According to the researchers from Technical University Berlin and independent researcher Oleg Drokin, all recent Tesla models feature MCU-Z, an AMD-based infotainment system that facilitates over-the-air (OTA) updates and also enables users to purchase features and software upgrades from within the vehicle.
The researchers discovered that by exploiting a known voltage glitching attack on the Infotainment and Connectivity ECU (ICE) board, they could bypass the AMD Secure Processor (ASP), the system’s root of trust. This glitching attack allowed them to gain root access and execute arbitrary software on the MCU-Z, effectively unlocking some of the paid in-car features without proper authorization.
Not only does this exploit open access to paid features such as Acceleration Boost and heated seats, it also allowed them to access Tesla’s internal network for more sophisticated modding. This included breaking geolocation restrictions on navigation and FSD Beta, as well as the ability to transfer a vehicle’s user profile to another Tesla.
While jailbreaking an iPhone was a relatively simple task that almost anyone could do, jailbreaking your Tesla will require some technical know-how.
“Currently, our attack can be applied by people with some electronic engineering background, a soldering iron, and the ability to purchase additional hardware for about $100. We recommend using a Teensy 4.0 Development board for the voltage glitching that is readily usable with our open-sourced attack firmware. An SPI flash programmer is required, and a logic analyzer can greatly help to debug the overall attack,” Ph.D. student Christian Werling says.
While this hack allows Tesla owners to customize their vehicles and access premium features, the research team says it also poses risks.
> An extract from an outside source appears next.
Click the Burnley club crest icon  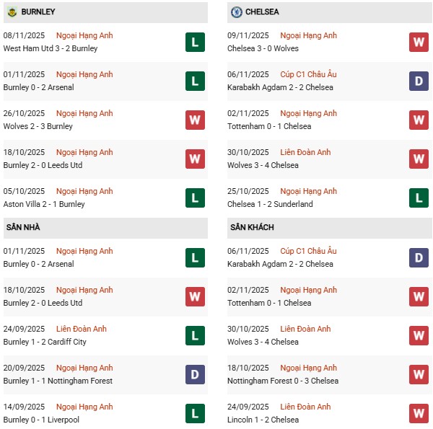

There are of course those who would use it for malicious intent, such as decrypting onboard storage and accessing private user data, including personal information, phonebooks, and calendars. But despite the newfound vulnerabilities, the team applauded Tesla’s commitment to security, which they said is ahead of the rest of the automotive industry.
The team will present their findings next week in Las Vegas at Black Hat USA under the title “Jailbreaking an Electric Vehicle in 2023 or What It Means to Hotwire Tesla’s x86-Based Seat Heater.” They have not confirmed if they have already informed Tesla of this vulnerability. The automaker is very receptive to the findings of white hat hackers, offering generous rewards for doing so. Tesla also regularly participates in the Pwn2Own hacking contest, having given away hundreds of thousands of dollars and several Teslas over the years to successful hackers.